Open davidhuser opened 5 months ago

davidhuser commented 5 months ago

Thanks for the great library. Is it possible to schedule repeated unique jobs? My goal is to enqueue a job, ensure only one instance runs at a time, and re-enqueue it immediately after it finishes, possibly with a configurable interval.

I noticed that RQ offers rq-scheduler for this purpose.

Self-enqueuing, as mentioned in https://github.com/samuelcolvin/arq/issues/432 might not be ideal.

Currently, I'm using a cron job with the second parameter set to every 10 seconds. However, the job duration varies:

async def repeated_async_job(ctx):
    async with get_session(ctx) as db:
         do_db_stuff(db)
    return 'success!'

class WorkerSettings:
    cron_jobs: list[CronJob] = [
        cron(
            repeated_async_job,
            second=set(range(0, 59, 10)),
            unique=True,
            run_at_startup=False,
            timeout=60,
            max_tries=1,
            keep_result=0
        )
    ]
    redis_settings = RedisSettings()

Would it be better to handle scheduling with a different tool, like APScheduler's AsyncIOScheduler? If so, how would the scheduler know when the job is finished, and would it matter if it runs with multiple workers (e.g. Gunicorn)?

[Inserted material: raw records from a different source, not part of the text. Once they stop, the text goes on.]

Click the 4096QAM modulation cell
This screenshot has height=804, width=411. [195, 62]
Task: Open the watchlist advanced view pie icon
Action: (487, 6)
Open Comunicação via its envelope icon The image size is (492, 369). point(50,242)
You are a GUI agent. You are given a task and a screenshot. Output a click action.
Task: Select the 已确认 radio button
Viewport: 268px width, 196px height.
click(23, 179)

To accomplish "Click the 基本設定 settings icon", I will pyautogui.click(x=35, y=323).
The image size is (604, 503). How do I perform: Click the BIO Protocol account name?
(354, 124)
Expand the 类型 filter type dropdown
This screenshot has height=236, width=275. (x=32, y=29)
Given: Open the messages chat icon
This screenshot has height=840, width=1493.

epicwhale commented 5 months ago

I loosely recollect having to do this in the past... wouldn't defining a job_id for the cron(..) enforce uniqueness at run time? and to re-enqueue it immediately after it finishes, I believe the repeated_async_job(..) wrapper could enqueue it with the same job_id before it returns?

davidhuser commented 5 months ago

I'd prefer not to mix cron with func although the cron are converted to func. Below example is func-only.

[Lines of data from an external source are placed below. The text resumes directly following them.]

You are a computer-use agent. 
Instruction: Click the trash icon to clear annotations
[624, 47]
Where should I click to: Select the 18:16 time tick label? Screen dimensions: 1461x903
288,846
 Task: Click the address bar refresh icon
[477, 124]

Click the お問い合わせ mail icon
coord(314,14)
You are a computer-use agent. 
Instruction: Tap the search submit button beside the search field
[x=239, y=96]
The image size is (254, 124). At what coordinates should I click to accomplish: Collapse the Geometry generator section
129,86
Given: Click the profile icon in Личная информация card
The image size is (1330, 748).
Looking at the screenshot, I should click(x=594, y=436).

Regarding your job_id suggestion: The first job can/should have a job_id, but all subsequent jobs cannot have the same job_id because it cannot re-enqueue a job within the job because it is not yet finished.

I tried to workaround this by querying the amount of queued jobs of this task, if it's exactly 1 (the current job) then re-enqueue the next:


import asyncio

from arq import create_pool
from arq.connections import RedisSettings

async def repeated_async_job(ctx):
    # do stuff
    asyncio.sleep(3)

    # re-enqueue if there is exactly one job running (this job)
    redis = ctx['redis']
    queued_jobs = await redis.queued_jobs()
    queued_jobs_len = len([job for job in queued_jobs if job.function == 'repeated_async_job'])
    if queued_jobs_len == 0:
        print("ERROR: should not happen")
    elif queued_jobs == 1:
        # the current job so we can enqueue the next, but without a job_id
        await redis.enqueue_job('repeated_async_job', _job_try=1)
    else:
        print("ERROR: too many jobs")

async def main():
    redis = await create_pool(RedisSettings())
    # startup job with unique ID
    await redis.enqueue_job('repeated_async_job', _job_id='app.main.startup', _job_try=1)

class WorkerSettings:
    functions = [repeated_async_job]

if __name__ == '__main__':
    asyncio.run(main())

it seems to work, but not sure if there is a better/native way to do this.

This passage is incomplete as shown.